### [RECORDS FOR PROCESSING]
---
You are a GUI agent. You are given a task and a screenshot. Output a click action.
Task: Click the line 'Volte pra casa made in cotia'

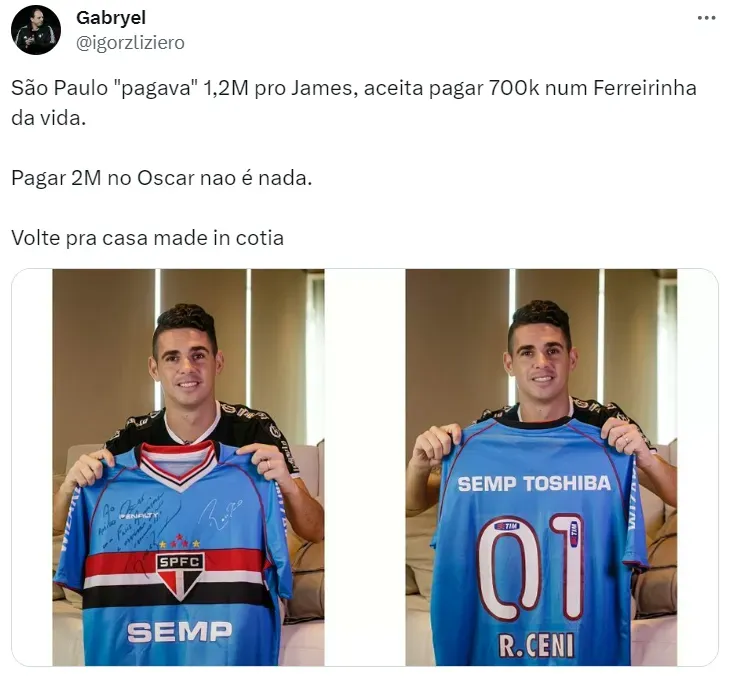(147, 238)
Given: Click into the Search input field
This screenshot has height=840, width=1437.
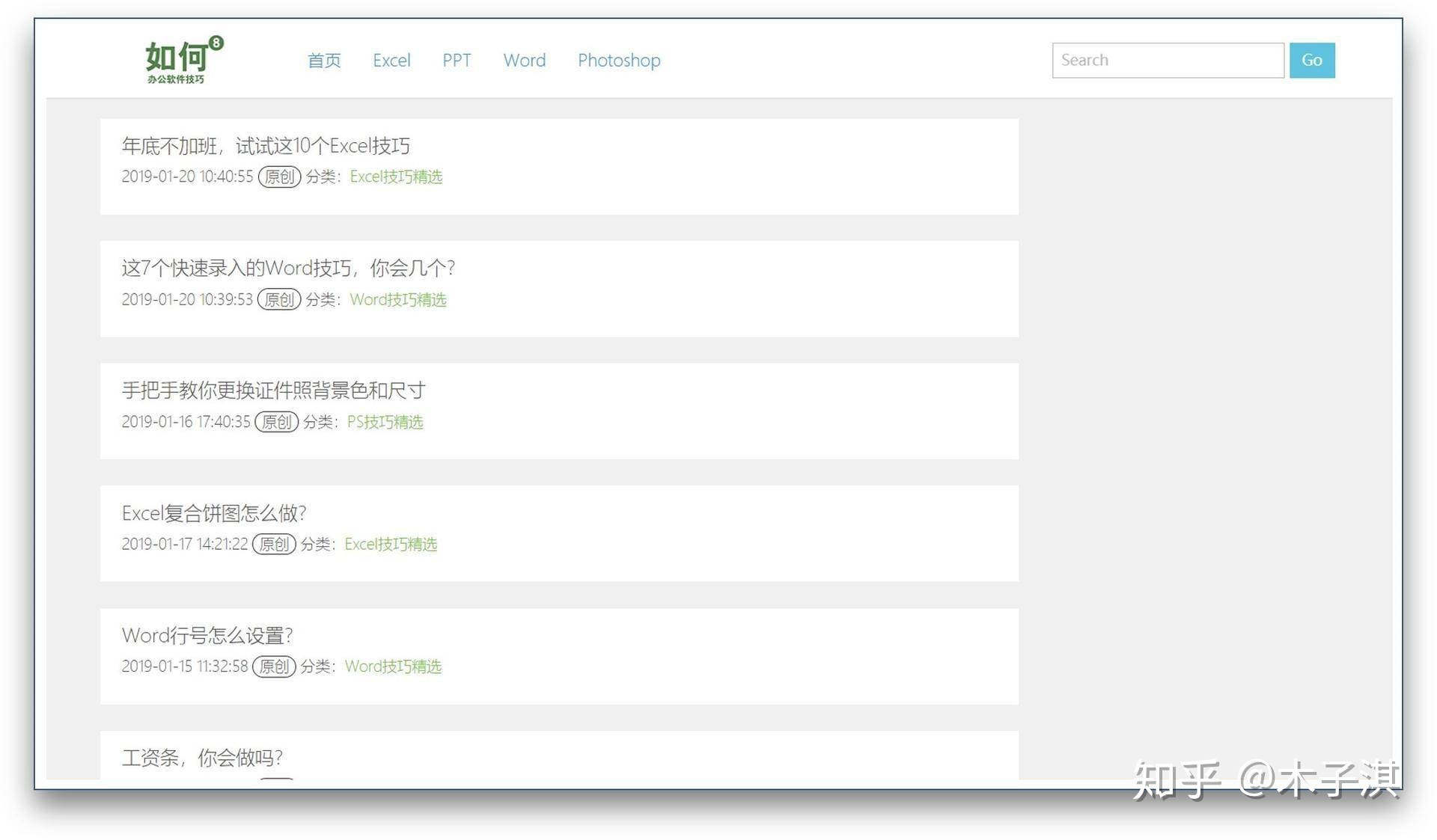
---
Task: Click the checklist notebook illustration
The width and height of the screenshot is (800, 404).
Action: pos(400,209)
---
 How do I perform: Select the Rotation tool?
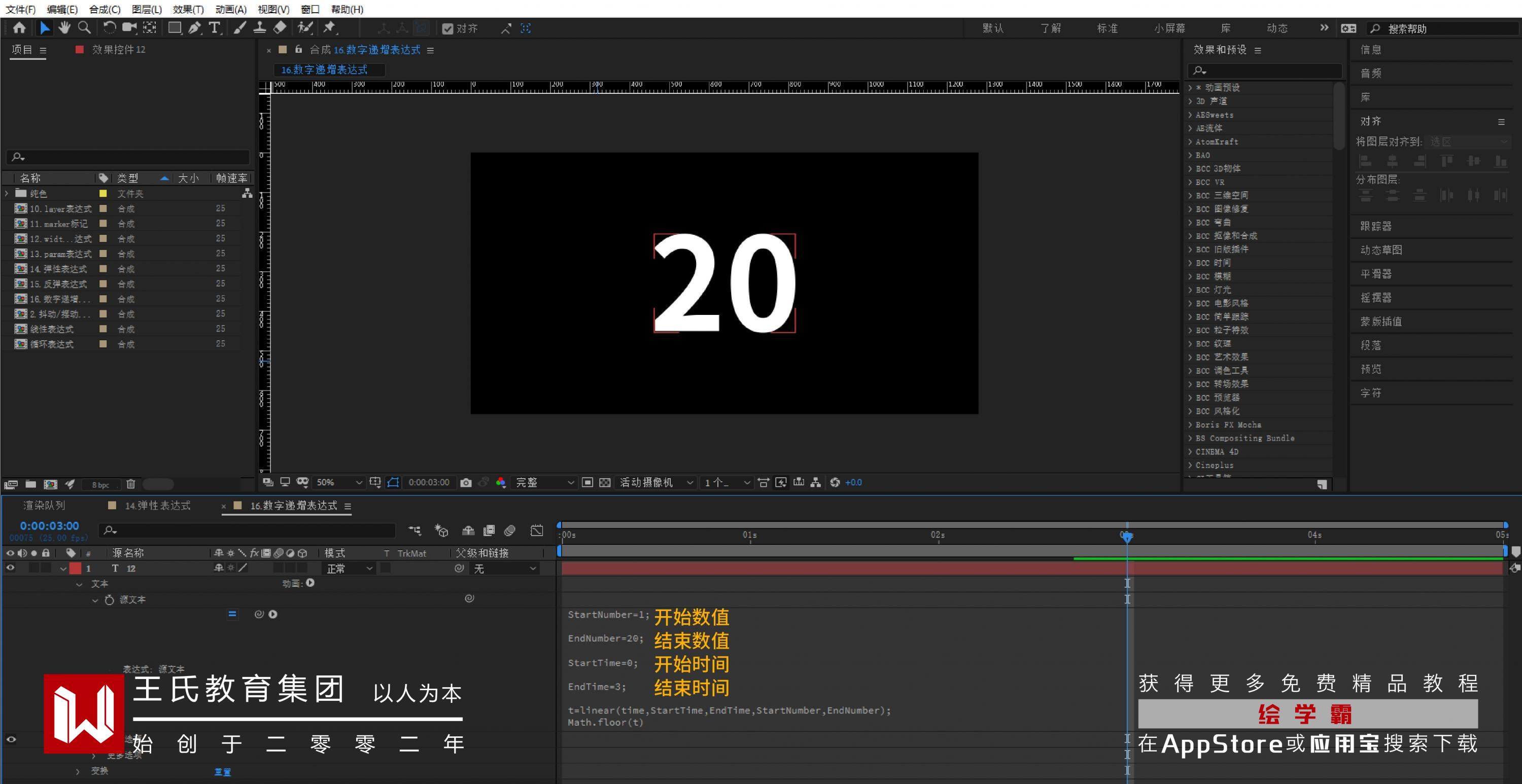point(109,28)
---
### [GIVEN EXERCISE]
Write out again everything from the line with "You are a GUI" to the line with "This screenshot has height=840, width=1437.", both lines included and the requests kept. Multiply each coordinate in the answers by 0.9 and round to whole numbers, rounding halves up. Leave the pictures out.

### [FULL SOLUTION]
You are a GUI agent. You are given a task and a screenshot. Output a click action.
Task: Click the line 'Volte pra casa made in cotia'

(132, 214)
Given: Click into the Search input field
This screenshot has height=840, width=1437.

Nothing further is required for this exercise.